WHAT IS EXPECTED: When you reproduce the data, keep every word exactly as it stands and leave the pictures out.

(Stored dataset items)
--- --- ---

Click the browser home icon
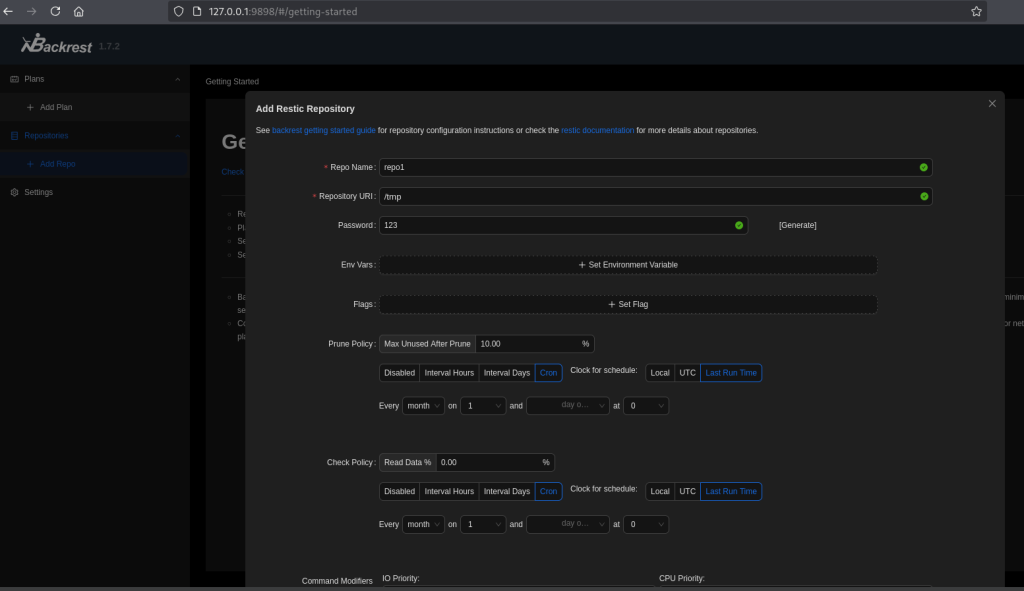 [x=79, y=12]
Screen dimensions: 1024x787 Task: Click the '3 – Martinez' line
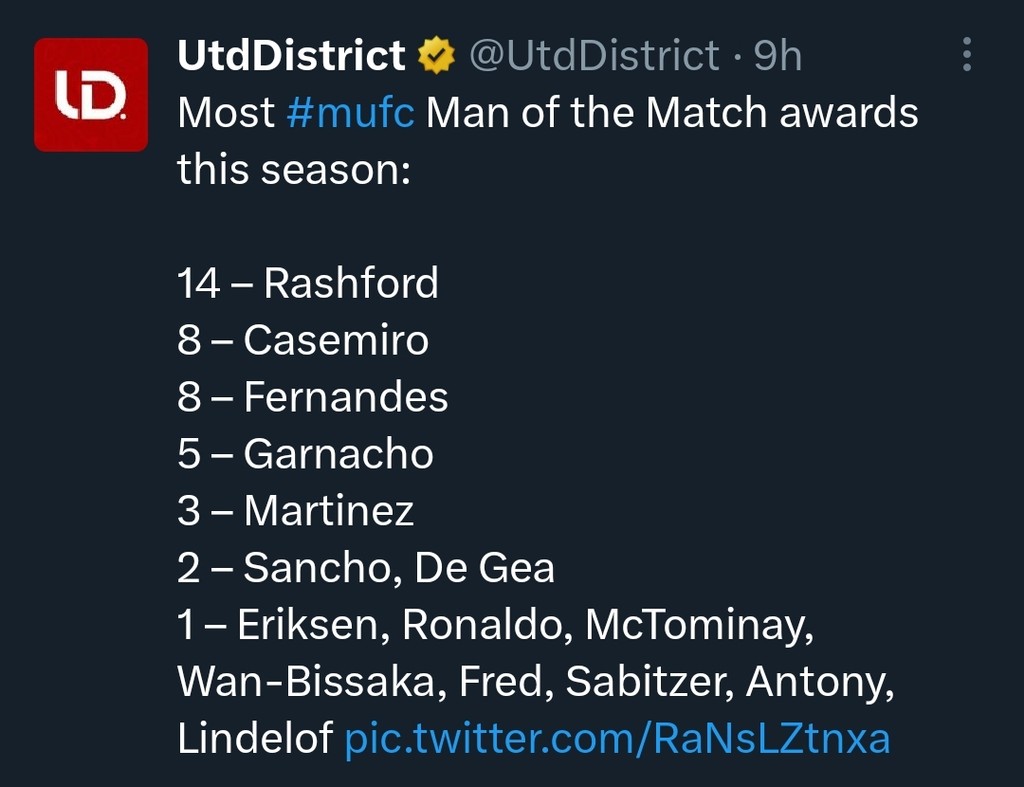pos(296,511)
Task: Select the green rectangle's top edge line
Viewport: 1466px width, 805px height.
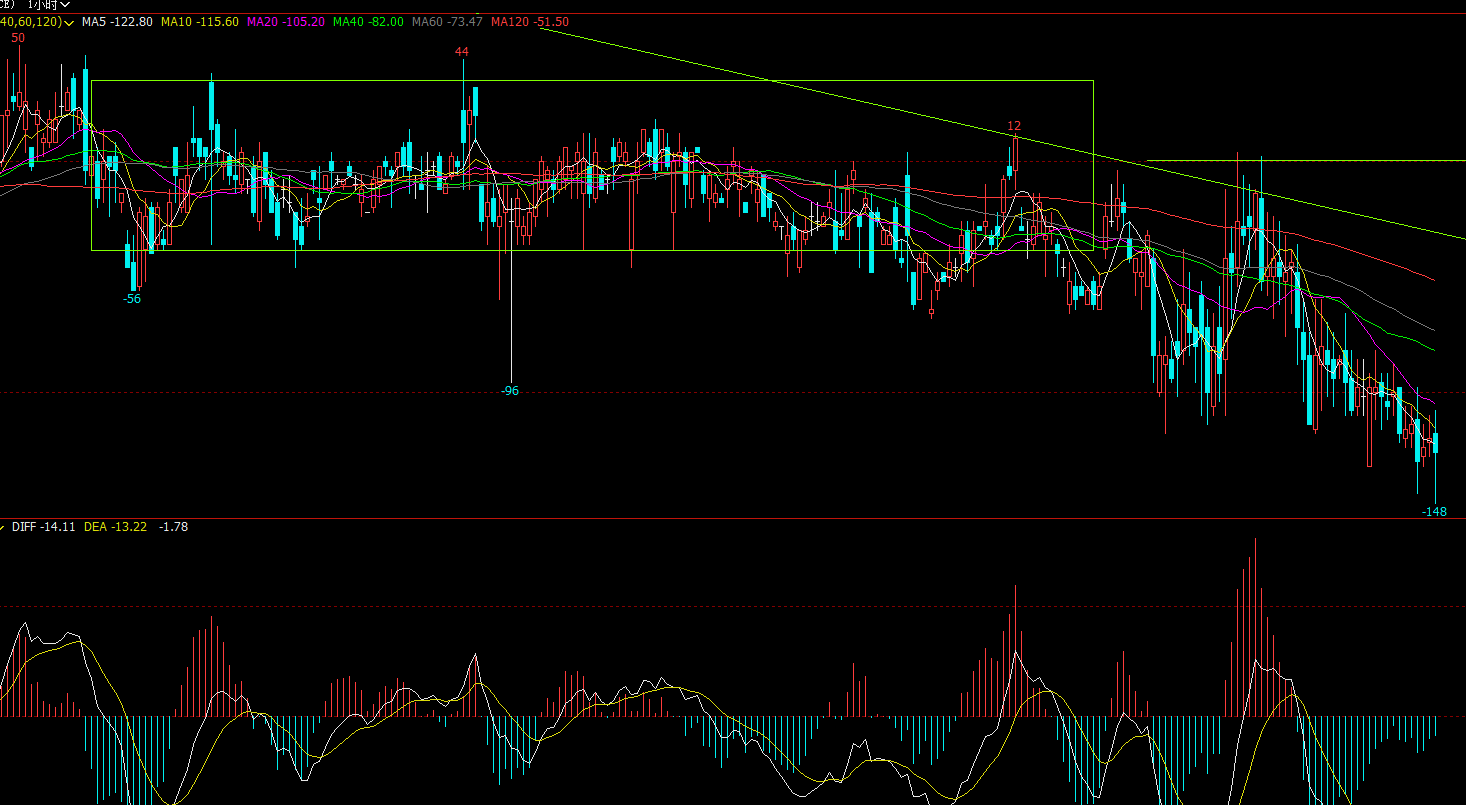Action: coord(600,80)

--- --- ---

ANSWER FOR THE TASK:
Click the browser home icon
 [x=79, y=12]
Screen dimensions: 1024x787 Task: Click the '3 – Martinez' line
pos(296,511)
Task: Select the green rectangle's top edge line
Viewport: 1466px width, 805px height.
Action: coord(600,80)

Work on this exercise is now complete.